• _REQUIRED ACTION_
In the listing below, print exactly the lines between the line holding "You are a GUI" and the line holding "This screenshot has height=442, width=1400.", inclusive, and no more.
:: INFORMATION PROVIDED
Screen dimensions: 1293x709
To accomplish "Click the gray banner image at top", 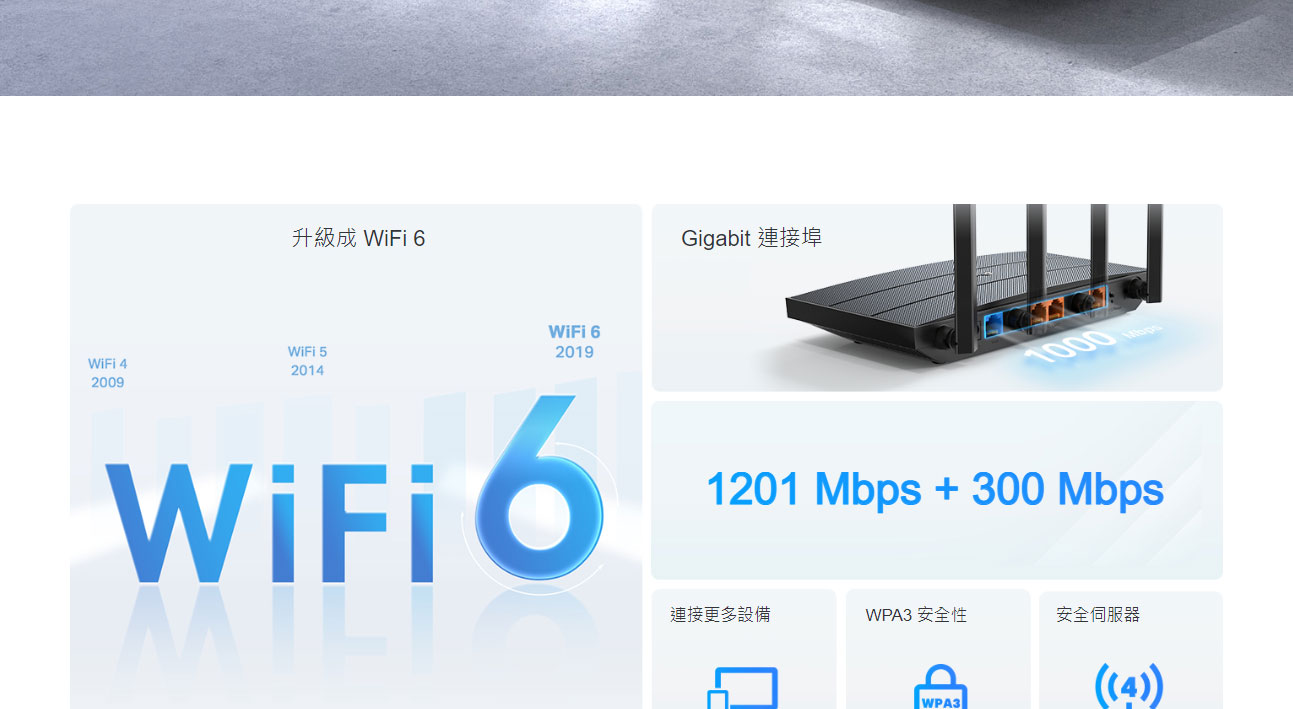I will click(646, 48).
::::
:: INFORMATION PROVIDED
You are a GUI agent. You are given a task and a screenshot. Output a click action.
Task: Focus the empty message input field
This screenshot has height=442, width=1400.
::::
• _EXERCISE ANSWER_
You are a GUI agent. You are given a task and a screenshot. Output a click action.
Task: Focus the empty message input field
This screenshot has height=442, width=1400.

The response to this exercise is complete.